:: PAGE TEXT ::

'''

FIES is a cross-dispersed high-resolution echelle spectrograph with a maximum spectral resolution of R = 67000. The entire spectral range 370-830 nm is covered without gaps in a single, fixed setting. Extended coverage up to 910 nm is available with minor inter-order wavelength gaps. To isolate it from sources of thermal and mechanical instability, FIES is mounted in a heavily insulated building separate from and adjacent to the NOT dome.

The optical fibres that connect the telescope with the spectrograph are permanently mounted with a movable 45-degree mirror near the focal plane of the telescope. The fibres run from the instrument adapter through the telescope and azimuth axis to the spectrograph enclosure. Being a permanently mounted instrument, FIES can be used at any time, also for short periods of time while other instruments are mounted.

The currently installed fiber bundle contains a high-res 1.3 arcsec fibre offering a spectral resolution of R=67000. This bundle also provides two 1.3 arcsec fibres giving R=46000 (med-res), and a fibre with a larger entrance aperture of 2.5 arcsec but a lower spectral resolution (R=25000, low-res).

FIES offers the option of simultaneous observations of wavelength reference (Thorium-Argon) spectra, for the medium- and high-resolution modes. Simultaneous sky spectra can be obtained in medium-resolution mode, restricted to wavelengths shorter than 650nm. An exposure meter is available to predict the S/N of an ongoing exposure, allowing to optimise the exposure time. A later upgrade of FIES to full polarimetric capability is being investigated.

'''

:: THINGS TO DO ::
1 - Print the passage of the FIES description starting with "The optical fibres" and going on through "resolution (R=25000, low-res).".
2 - For each statement, say yes or no on whether it agrees with the FIES description, and quote the words that decide it: (a) The range 370-830 nm is covered without gaps in a single, fixed setting. (b) Simultaneous sky spectra can be obtained in high-resolution mode. (c) The low-res fibre has an entrance aperture of 2.5 arcsec.
The material that follows stands apart from the FIES description.

:: INFORMATION SHOWN ::
'''

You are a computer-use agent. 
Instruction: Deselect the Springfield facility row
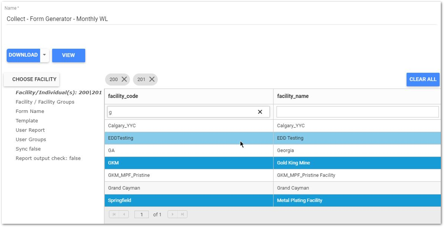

'''

:: ANSWERS TO THE EXERCISE ::
1 -
The optical fibres that connect the telescope with the spectrograph are permanently mounted with a movable 45-degree mirror near the focal plane of the telescope. The fibres run from the instrument adapter through the telescope and azimuth axis to the spectrograph enclosure. Being a permanently mounted instrument, FIES can be used at any time, also for short periods of time while other instruments are mounted.

The currently installed fiber bundle contains a high-res 1.3 arcsec fibre offering a spectral resolution of R=67000. This bundle also provides two 1.3 arcsec fibres giving R=46000 (med-res), and a fibre with a larger entrance aperture of 2.5 arcsec but a lower spectral resolution (R=25000, low-res).

2 -
(a) Yes: "The entire spectral range 370-830 nm is covered without gaps in a single, fixed setting."
(b) No: "Simultaneous sky spectra can be obtained in medium-resolution mode, restricted to wavelengths shorter than 650nm."
(c) Yes: "a fibre with a larger entrance aperture of 2.5 arcsec but a lower spectral resolution (R=25000, low-res)"